The most interesting device right now isn't quite a real smartphone, nor would one call it's internals high end by 2011 standards: It's the Shenzhen ACT Dion WO 4.8” MID phone charbax (the man behind ARMDevices.net) spotted at CES. It had been first mentioned back in October at pocketables.net. To name the basic facts:

  • Marvell PXA935 (“tri-core”/Sheeva, supports ARMv5TE, ARMv6 and ARMv7 architectures (so flash might be possible)) SoC, 
  • 256MB of RAM, ROM/NAND/Flash memory unknown, microSD
  • DualSIM (once quad band EDGE + tri band WCDMA (3G) with HDSPA up to 3.6Mbps, once european (900, 1800, 1900) GSM with EDGE tri band (apparently the latter is achieved with a NXP5209 chip, no information about the other baseband chip (probably MTK?))
  • WLan b/g, Bluetooth 2.1 EDR, GPS, chinese TV, FM Radio
  • clamshell form-factor with QWERTY keyboard and optical mouse (just like the one on the Samsung SGH-i780)
  • 4.8” WVGA capacitive touchscreen
  • front facing 1.3M camera  (probably nice for video chat)
  • 1920mAh battery for up to 4.5 hours talk time / up to ten days standby time
Dion WO 4,8” MID (image from pocketables.net)

Of course this thing is huge (135 * 85 * 20mm, which almost similar to the 131.6 * 79 * 21.6mm HTC Universal (QTek9000/T-Mobile MDA Pro/…))  and Android 2.1 (Eclair) isn't too attractive nowadays (Gingerbread (2.3) brings Video chat, Froyo (2.2) is the minimum for Flash 10.1)—but if you've got large pockets, don't worry about no support and want Dual SIM really badly, this might be just the right device for you (bulk order price is said to be about 200$ each (but bulk order means large quantities).  (If you are really interested in this thing, check out this thread at androidspin.com.)
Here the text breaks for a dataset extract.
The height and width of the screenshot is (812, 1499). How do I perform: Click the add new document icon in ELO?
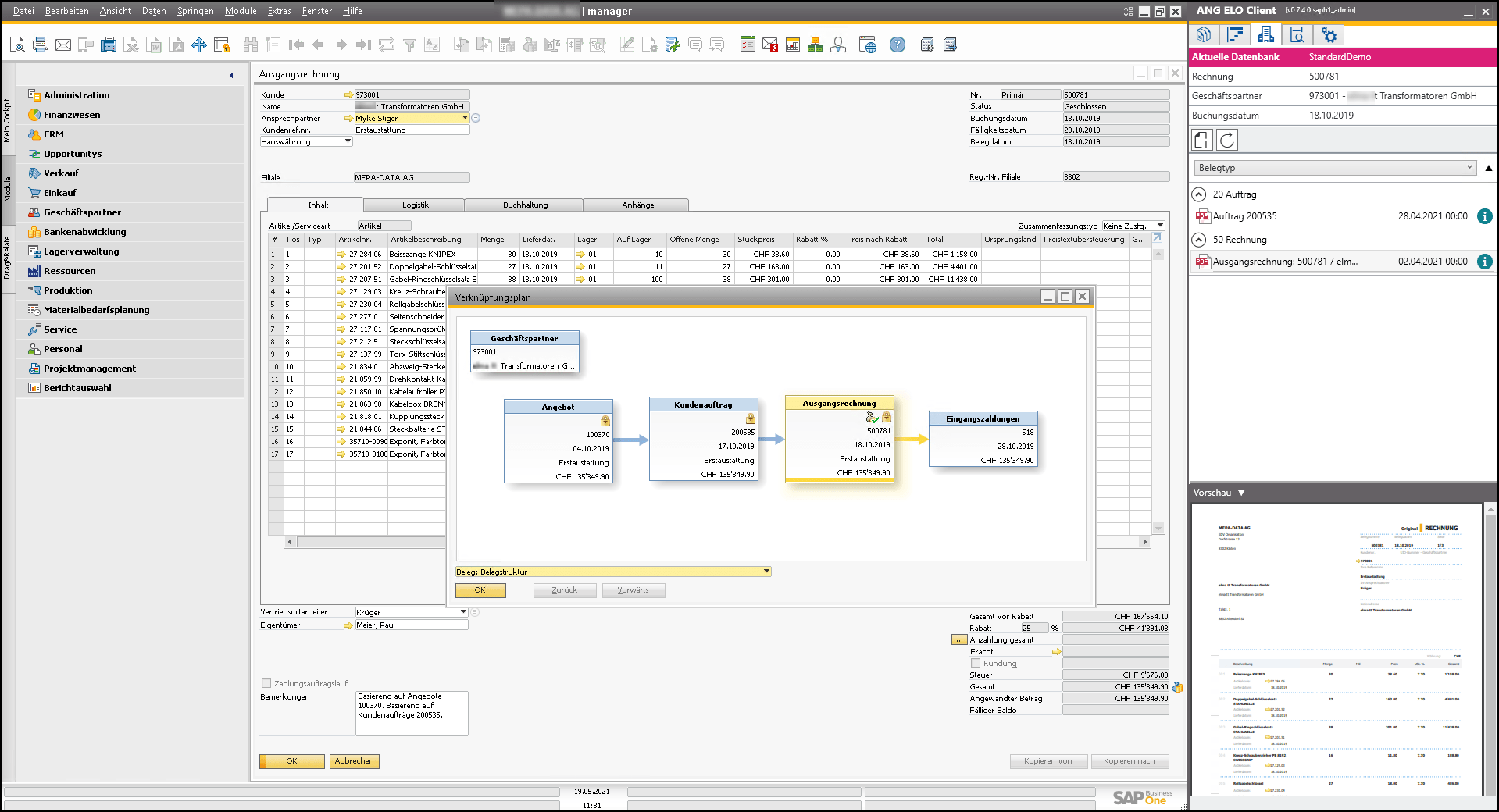pyautogui.click(x=1202, y=140)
With 512MB and a dedicated community that hacks the crap out of it, this could be a really great device—but being a pessimistic person I don't see that happening.

Despite this thing (which is, while not the best imaginable the best I could track down, (on the internet, not in real life)) you find some devices at eBay which are mostly MTK6516 based—which is a SoC that has a 460MHz ARM9 + a 280MHz ARM7 core—doesn't sound like high speed, does it? At least most of these things have a low WQVGA screen resolution (240x400 pixels) and 256MB Ram, so the user experience might be actually not totally ruined—but nontheless these are low end solutions which I will not recommend before I have had a satisfying hands on.

All in all, the Dual SIM market didn't improve much, even though there is such a powerful mobile OS like Android available for free—and to be honest, this is not too much of a surprise: Only small “outlaw” companies can afford making nice Dual SIM solutions—the big players prefer not to upset the huge network operators.